Screenshot grounding data:
↓

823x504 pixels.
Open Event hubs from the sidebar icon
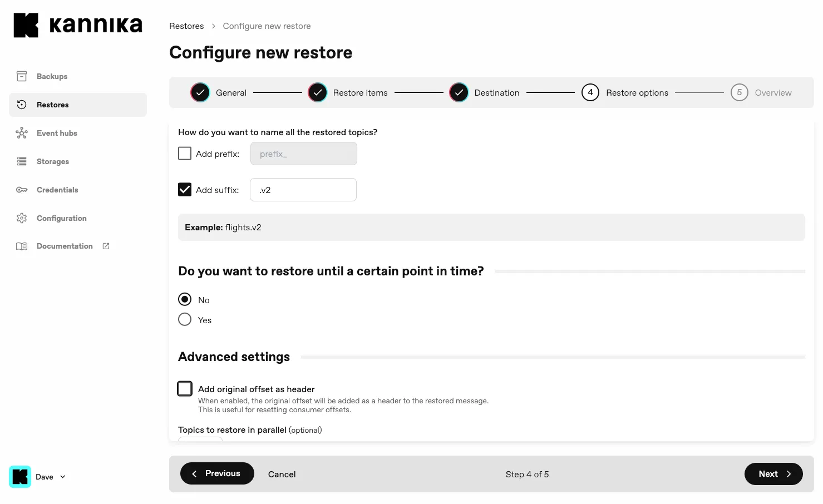[22, 133]
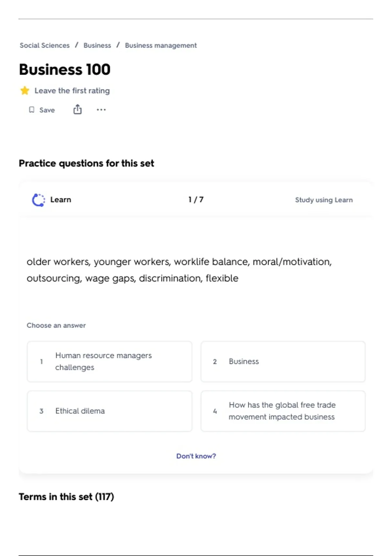
Task: Click the Terms in this set (117) heading
Action: coord(66,497)
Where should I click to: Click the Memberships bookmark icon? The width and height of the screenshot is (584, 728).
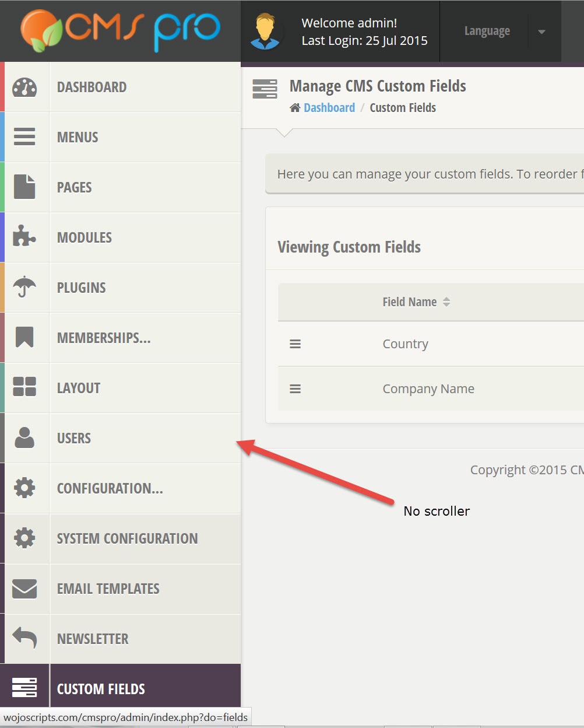coord(24,337)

↑

• _Task description_:
Could you reproduce the records above exactly, leaving out the pictures?

• _Result for this exercise_:
823x504 pixels.
Open Event hubs from the sidebar icon
[22, 133]
Task: Click the Terms in this set (117) heading
Action: coord(66,497)
Where should I click to: Click the Memberships bookmark icon? The width and height of the screenshot is (584, 728).
coord(24,337)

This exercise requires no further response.